The tools of network medicine allow defining a disease module and identifying drugs and drug combinations that have the potential to perturb a disease. This eventually leads to personalized network medicine (or what others term “precision medicine”).
When COVID-19 hit, Barabási began using network medicine tools to rapidly identify existing drugs that could be repurposed for COVID-19. Starting with the targets of the SARS-CoV virus and about 320 human proteins, his team identified 7,500 approved drugs. Using three different methodologies, his team prioritized about 80 that are potentially clinically relevant. Hopefully clinical trials will begin on some of these. The lesson here is that a rapid methodology can test any drug for its potential relevance to COVID-19. This can be a model not just for COVID, but also for other diseases.
“We have a very rapid methodology now to test any drug for its potential relevance for COVID . . . and I think this will be a model not only for COVID but also for future diseases.”

WHAT IS BEING ASKED: Continue the passage on network medicine and COVID-19 drug repurposing from where it stops.

DATA PROVIDED:
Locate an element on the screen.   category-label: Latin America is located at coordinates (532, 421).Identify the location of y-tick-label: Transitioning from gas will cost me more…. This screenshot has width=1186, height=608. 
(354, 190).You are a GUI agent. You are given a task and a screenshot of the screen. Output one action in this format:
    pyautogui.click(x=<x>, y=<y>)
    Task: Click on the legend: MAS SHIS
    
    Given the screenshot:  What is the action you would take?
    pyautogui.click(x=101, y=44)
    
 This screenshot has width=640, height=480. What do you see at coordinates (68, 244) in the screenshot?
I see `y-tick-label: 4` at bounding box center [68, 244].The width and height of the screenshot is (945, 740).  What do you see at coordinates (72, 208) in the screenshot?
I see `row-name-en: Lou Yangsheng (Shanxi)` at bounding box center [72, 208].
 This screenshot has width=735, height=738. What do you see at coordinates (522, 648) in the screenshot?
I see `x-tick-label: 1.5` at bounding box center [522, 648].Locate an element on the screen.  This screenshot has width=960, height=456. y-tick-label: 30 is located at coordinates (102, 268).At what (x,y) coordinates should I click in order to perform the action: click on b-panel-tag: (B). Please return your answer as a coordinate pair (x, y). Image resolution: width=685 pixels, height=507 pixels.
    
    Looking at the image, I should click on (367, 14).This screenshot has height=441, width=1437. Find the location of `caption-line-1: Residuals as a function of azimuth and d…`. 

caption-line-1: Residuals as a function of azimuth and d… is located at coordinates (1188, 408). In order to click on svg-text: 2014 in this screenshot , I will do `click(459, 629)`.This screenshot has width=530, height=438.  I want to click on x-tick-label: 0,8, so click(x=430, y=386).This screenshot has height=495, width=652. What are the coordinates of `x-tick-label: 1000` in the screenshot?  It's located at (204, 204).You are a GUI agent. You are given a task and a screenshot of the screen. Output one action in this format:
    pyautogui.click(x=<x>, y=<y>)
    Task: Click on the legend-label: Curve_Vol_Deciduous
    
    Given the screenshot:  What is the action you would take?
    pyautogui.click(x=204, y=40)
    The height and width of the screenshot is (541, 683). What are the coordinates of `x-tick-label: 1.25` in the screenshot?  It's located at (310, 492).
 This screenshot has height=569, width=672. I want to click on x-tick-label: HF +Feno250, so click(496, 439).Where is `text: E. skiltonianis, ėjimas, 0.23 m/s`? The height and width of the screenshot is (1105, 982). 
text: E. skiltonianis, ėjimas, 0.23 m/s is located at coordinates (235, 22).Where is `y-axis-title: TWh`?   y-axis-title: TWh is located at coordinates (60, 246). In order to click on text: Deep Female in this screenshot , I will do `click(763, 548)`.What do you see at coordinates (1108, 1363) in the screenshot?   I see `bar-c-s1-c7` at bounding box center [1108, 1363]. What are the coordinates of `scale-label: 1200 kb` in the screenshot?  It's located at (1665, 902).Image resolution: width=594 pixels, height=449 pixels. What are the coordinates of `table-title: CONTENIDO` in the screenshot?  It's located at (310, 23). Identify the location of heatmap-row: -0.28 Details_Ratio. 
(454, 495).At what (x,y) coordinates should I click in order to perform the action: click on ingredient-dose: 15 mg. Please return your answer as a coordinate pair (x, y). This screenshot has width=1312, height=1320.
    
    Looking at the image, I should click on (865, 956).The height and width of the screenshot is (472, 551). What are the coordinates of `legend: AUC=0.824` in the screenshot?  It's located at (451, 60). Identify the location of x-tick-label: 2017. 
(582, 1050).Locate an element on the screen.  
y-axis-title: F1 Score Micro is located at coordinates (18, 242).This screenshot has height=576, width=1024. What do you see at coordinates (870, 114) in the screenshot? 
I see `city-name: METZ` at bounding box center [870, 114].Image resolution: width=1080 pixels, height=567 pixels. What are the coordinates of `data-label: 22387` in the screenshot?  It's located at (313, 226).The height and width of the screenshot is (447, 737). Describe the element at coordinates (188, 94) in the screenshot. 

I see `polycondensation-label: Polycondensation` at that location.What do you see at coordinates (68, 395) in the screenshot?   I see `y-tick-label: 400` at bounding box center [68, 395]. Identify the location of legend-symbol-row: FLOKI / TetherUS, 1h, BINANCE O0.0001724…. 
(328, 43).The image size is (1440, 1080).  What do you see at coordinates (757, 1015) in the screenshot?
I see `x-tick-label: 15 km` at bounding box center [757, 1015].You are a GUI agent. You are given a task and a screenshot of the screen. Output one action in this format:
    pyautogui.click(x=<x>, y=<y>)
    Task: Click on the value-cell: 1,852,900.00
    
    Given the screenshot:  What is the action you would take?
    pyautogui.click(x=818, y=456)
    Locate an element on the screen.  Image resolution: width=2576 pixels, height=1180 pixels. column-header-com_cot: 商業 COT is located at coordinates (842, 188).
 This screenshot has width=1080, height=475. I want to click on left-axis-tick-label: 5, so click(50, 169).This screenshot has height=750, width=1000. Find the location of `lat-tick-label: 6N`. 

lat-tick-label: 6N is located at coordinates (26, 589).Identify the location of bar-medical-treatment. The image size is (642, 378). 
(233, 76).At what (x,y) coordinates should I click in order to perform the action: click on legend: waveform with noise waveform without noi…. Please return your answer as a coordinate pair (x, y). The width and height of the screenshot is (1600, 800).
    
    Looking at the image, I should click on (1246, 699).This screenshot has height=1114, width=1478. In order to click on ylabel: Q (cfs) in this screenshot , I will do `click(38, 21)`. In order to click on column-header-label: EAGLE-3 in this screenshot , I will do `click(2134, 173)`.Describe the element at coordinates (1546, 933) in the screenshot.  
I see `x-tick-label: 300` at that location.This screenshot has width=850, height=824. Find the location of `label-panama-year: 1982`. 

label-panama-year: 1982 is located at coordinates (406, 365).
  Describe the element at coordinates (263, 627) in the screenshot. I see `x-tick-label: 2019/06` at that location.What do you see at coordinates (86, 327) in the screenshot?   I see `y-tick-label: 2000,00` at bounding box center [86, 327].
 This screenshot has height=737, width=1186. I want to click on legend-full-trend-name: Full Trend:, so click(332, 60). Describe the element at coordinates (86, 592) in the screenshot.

EXERCISE ANSWER:
—Albert-László Barabási, Northeastern University
Russ Altman is a biomedical informatician, a data scientist, and an AI person. He and his team focus on looking at the data—and first categorizing data in groupings such as variations in the virus, environmental factors, and genetics. Data can provide correlations and can be used to generate hypotheses.
“The task is to look at correlations and mechanisms to try to understand what we might be able to focus on in an individual in order to give them the best chance at success in going through with this disease.”
—Russ Altman, Stanford
Altman’s team is working with UnitedHealth Group, which has claims and lab records on about 90 million people. His team is able to look at what drugs patients were on to look for evidence about drugs that might be protective or risky. This could potentially lead to more hyperindividualized treatment for COVID.
His team is also working in collaboration with the University of Western Australia on trials for early intervention, which can involve a cocktail of drugs. This is not a cocktail for the entire population, but drug cocktails tailored to individual patients.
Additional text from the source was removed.